Capability Brown in Cambridge

“‘Now there’ said he, pointing his finger, ‘I make a comma, and there’ pointing to another spot, ‘where a more decided turn is proper, I make a colon; at another part, where an interruption is desirable to break the view, a parenthesis; now a full stop, and then I begin another subject.’”

Hannah More on Capability Brown (1782)

The Cambridge Backs might have looked very different to their current, meandering jumble. In the 1770s there was a plan to allow the great landscape gardener, Capability Brown (1716-1983), to redesign the whole riverside. His proposals included straightening the river, creating a small lake, removing the bridges, and focussing attention on the Classical Gibbs’ building at King’s College by obliterating the very unclassical gothic and assorted English medievals of the rest with trees.

Lancelot Brown, known almost universally, also in his lifetime, as ‘Capability’ Brown from his habit of telling his aristocratic clientele that their land had ‘capabilities’, was the greatest gardener of his age, although his teacher, William Kent, might have had something to say about that. He developed and extended Kent’s apparent informality, which sought to blend garden with farmlands and rolling champaign beyond in an idealised landscape, not unlike something out of the painting of Claude Lorrain.

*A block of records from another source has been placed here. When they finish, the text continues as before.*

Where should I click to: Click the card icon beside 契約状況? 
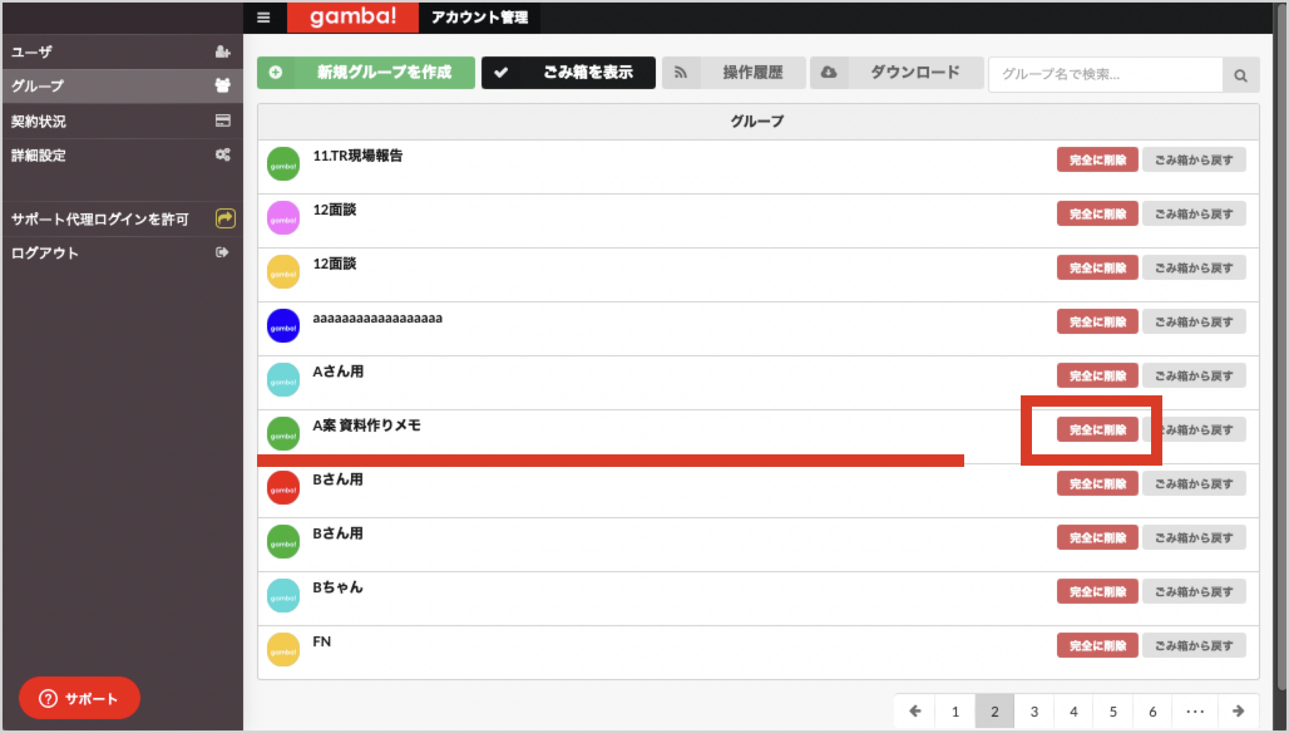[x=223, y=120]
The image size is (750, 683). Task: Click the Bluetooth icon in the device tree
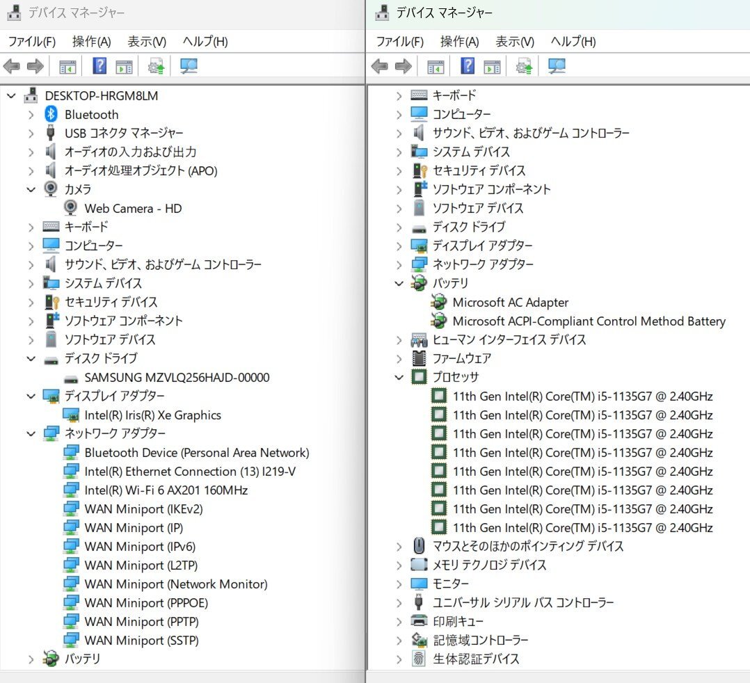coord(51,115)
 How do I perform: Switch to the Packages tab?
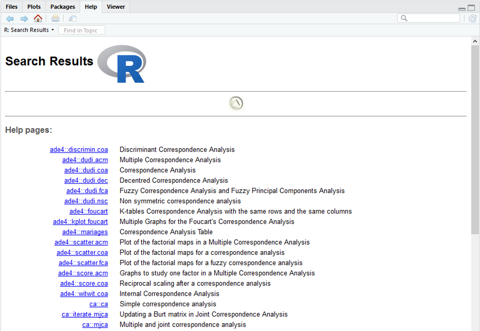point(63,7)
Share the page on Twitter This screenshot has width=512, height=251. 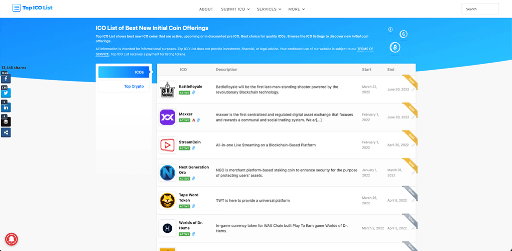[x=6, y=93]
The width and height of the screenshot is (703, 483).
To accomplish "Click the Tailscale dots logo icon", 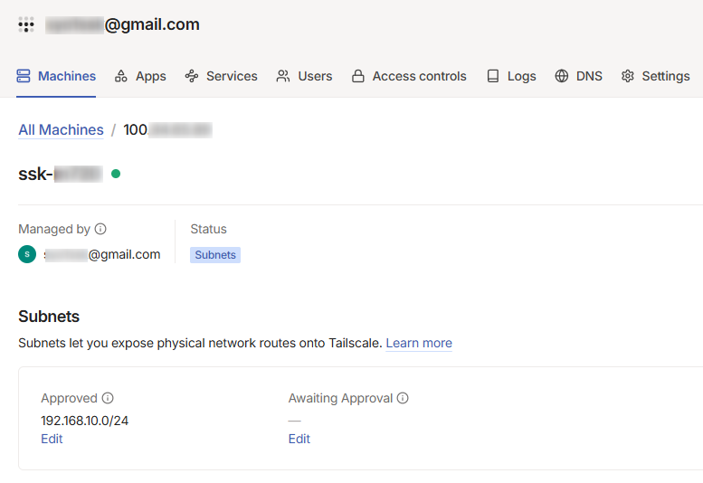I will click(26, 25).
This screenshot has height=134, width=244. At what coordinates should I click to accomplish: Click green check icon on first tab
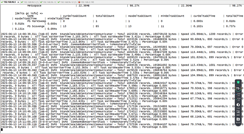click(2, 2)
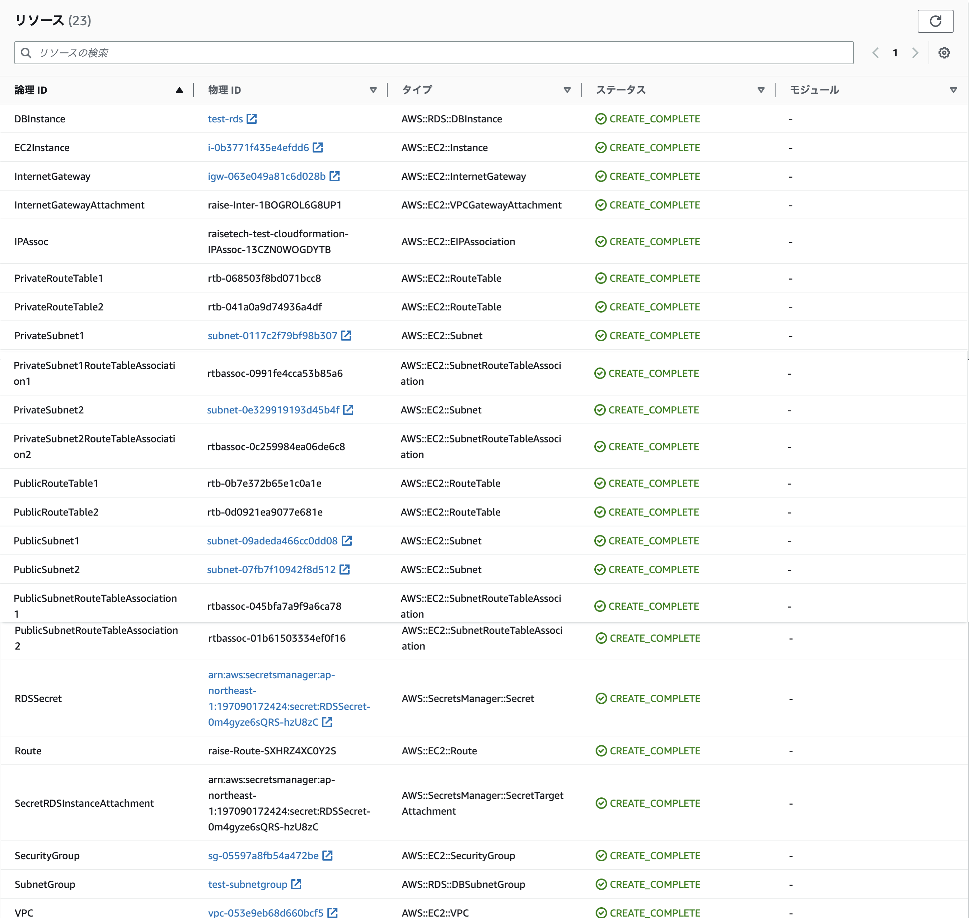This screenshot has height=918, width=969.
Task: Click the search magnifier icon
Action: [x=26, y=52]
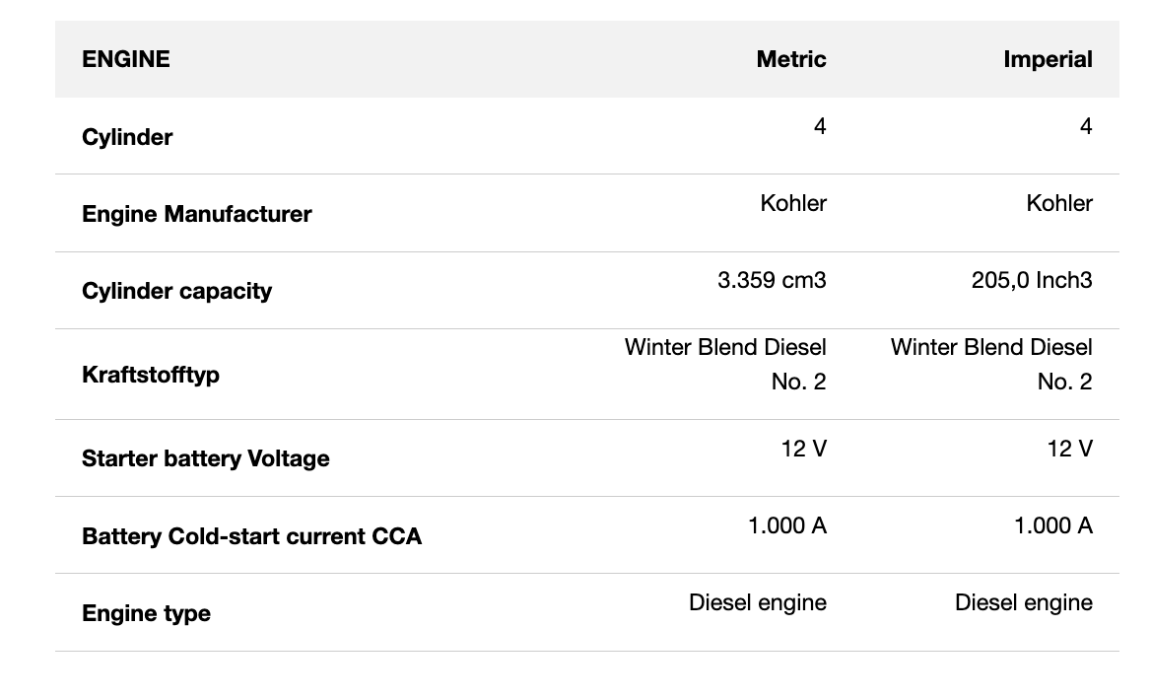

Claude Lorrain, Pastoral Landscape with Lake Albano and Castel Gandolfo, 1639 – Fitzwilliam Museum, Cambridge

The plan came to nothing. The Backs remained a picturesque higgeldy-piggeldy of gardens, bridges and odd buildings, just as the architecture of the colleges is an agglomeration of styles from every century between the thirteenth and the twenty-first. Capability Brown might have brought a certain sort of rationality to proceedings, but there are probably enough grazing cows in Cambridge, and if you want to see something by Claude Lorrain, you’ll have to visit the Fitzwilliam Museum.